══ Dataset excerpts ══
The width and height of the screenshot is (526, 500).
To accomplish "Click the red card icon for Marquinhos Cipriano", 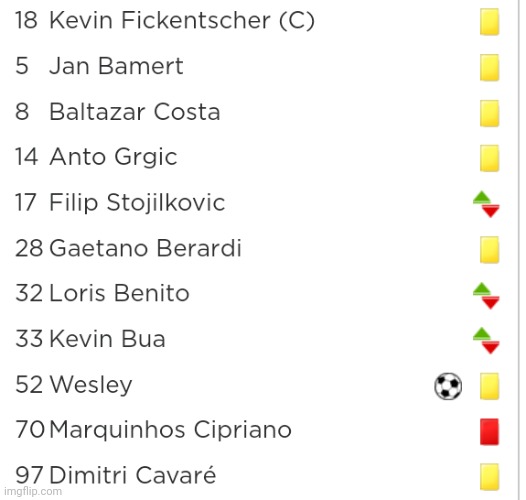I will click(x=489, y=432).
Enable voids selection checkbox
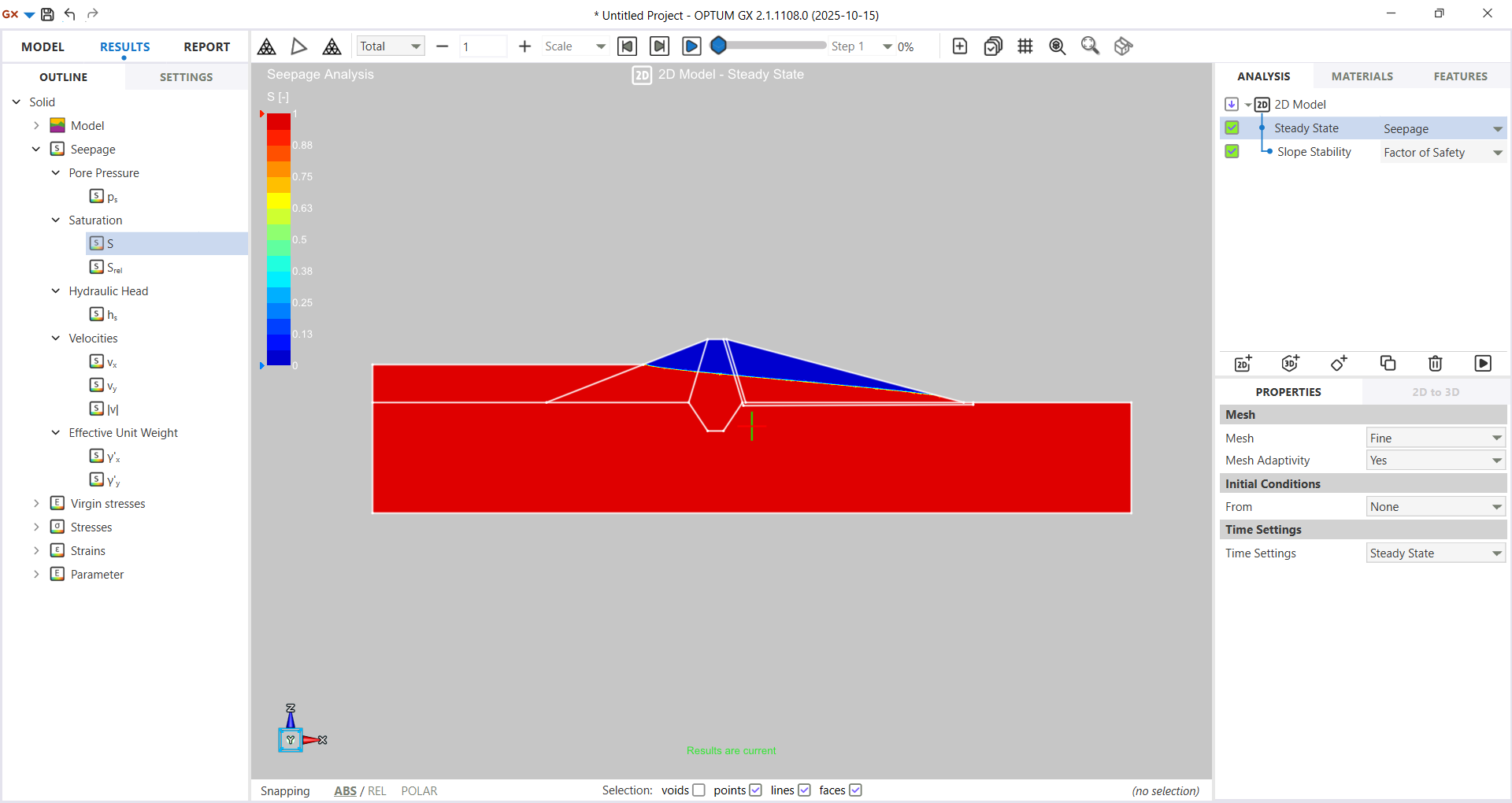Image resolution: width=1512 pixels, height=803 pixels. point(699,790)
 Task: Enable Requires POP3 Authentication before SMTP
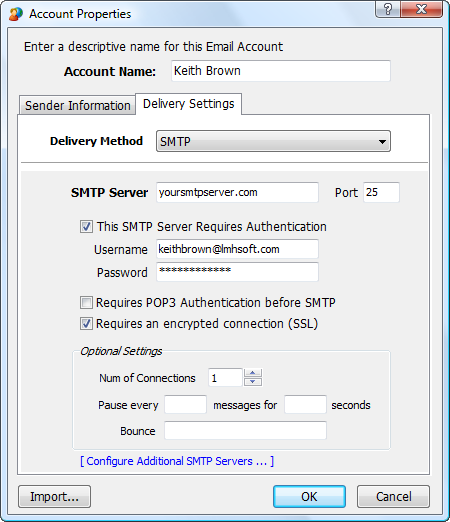pyautogui.click(x=86, y=303)
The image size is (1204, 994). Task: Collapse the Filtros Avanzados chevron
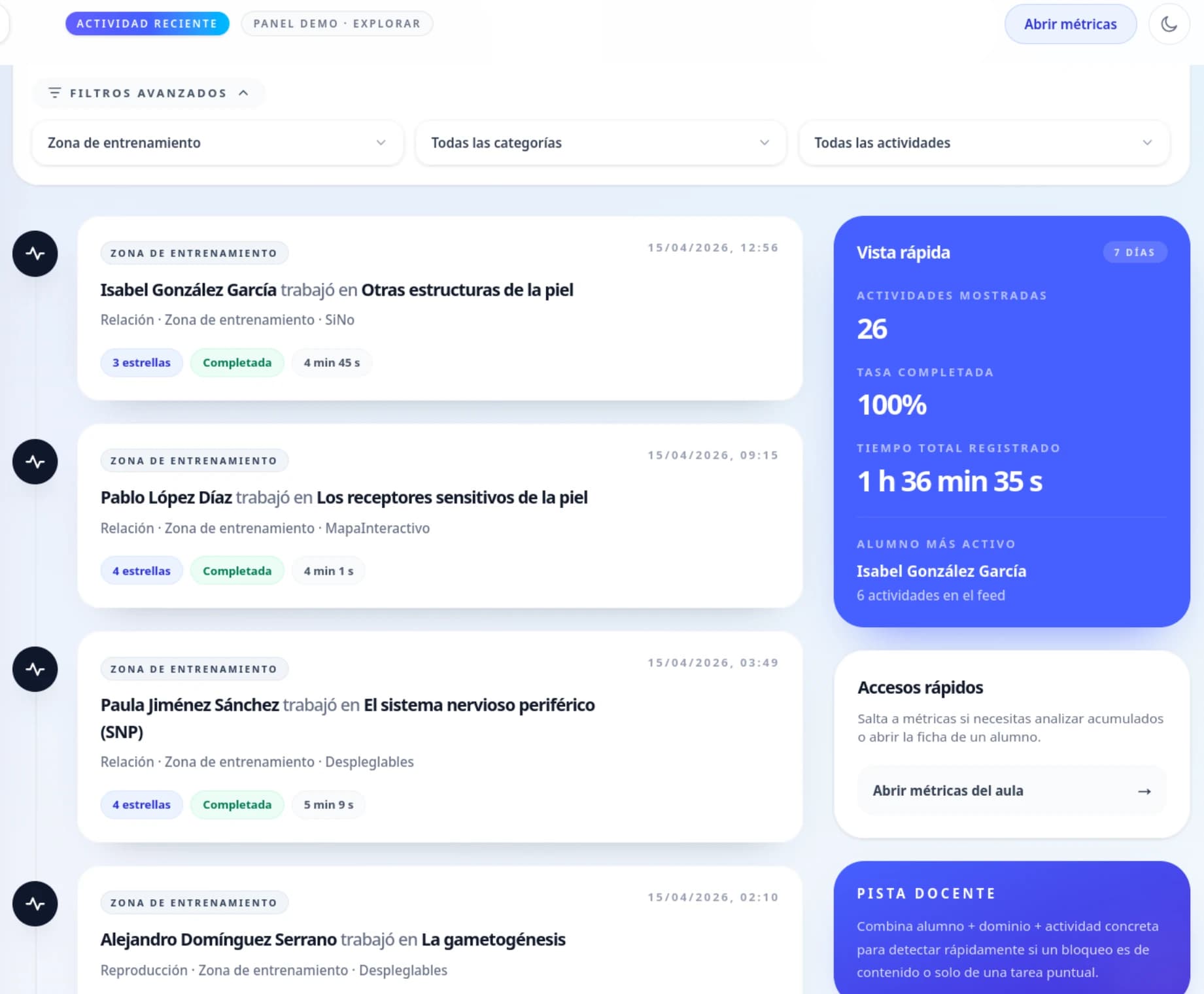(x=244, y=93)
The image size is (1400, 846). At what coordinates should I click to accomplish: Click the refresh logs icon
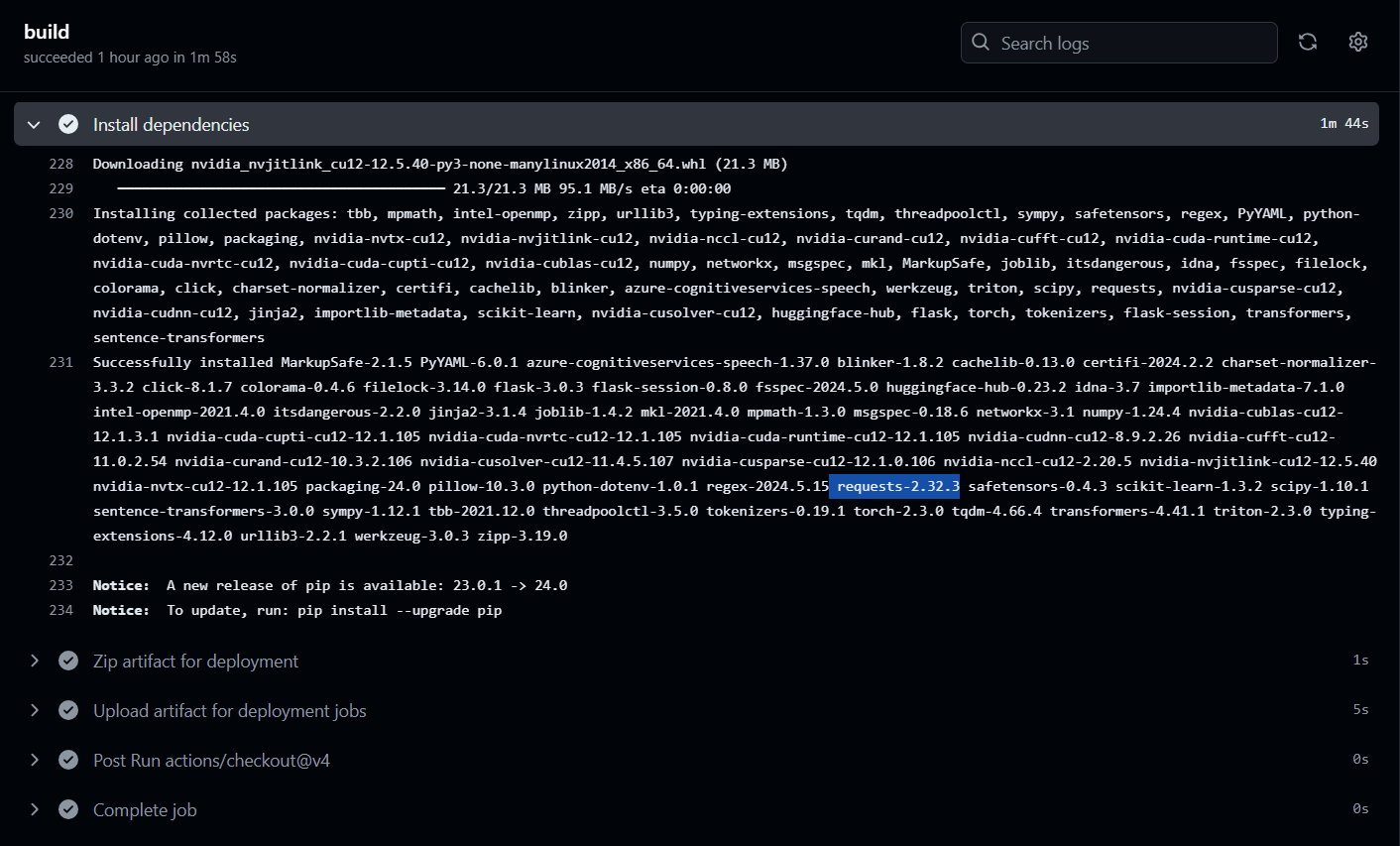(1307, 42)
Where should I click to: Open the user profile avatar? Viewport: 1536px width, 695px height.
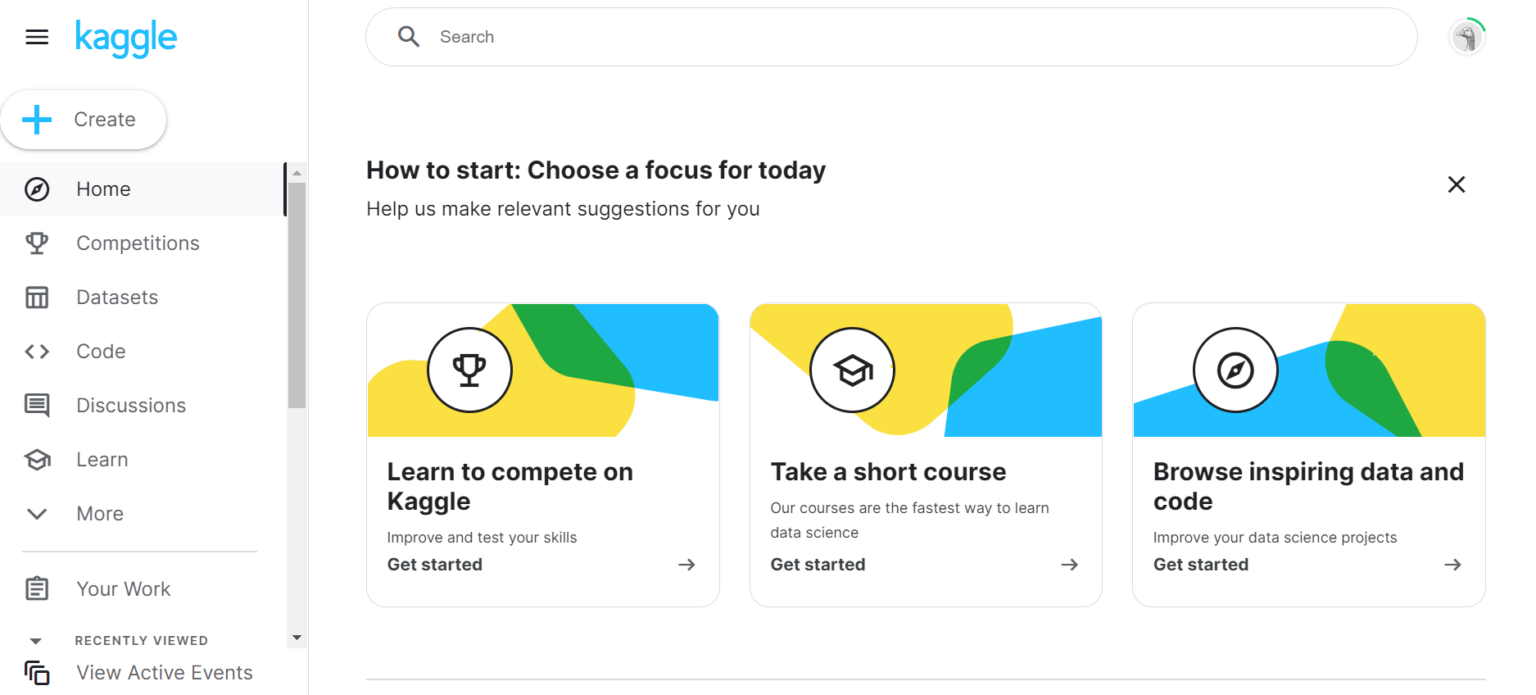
═══
## [Work instructions]
Pictures stay out. Copy exactly, and only, the lines from the one containing "Enable voids selection checkbox" through the end of the data.

## [Exercise response]
Enable voids selection checkbox
Image resolution: width=1512 pixels, height=803 pixels. point(699,790)
 Task: Enable Requires POP3 Authentication before SMTP
pyautogui.click(x=86, y=303)
The image size is (1204, 994). Task: Collapse the Filtros Avanzados chevron
(x=244, y=93)
The image size is (1400, 846). At what coordinates should I click to accomplish: Click the refresh logs icon
(1307, 42)
Where should I click to: Open the user profile avatar? Viewport: 1536px width, 695px height.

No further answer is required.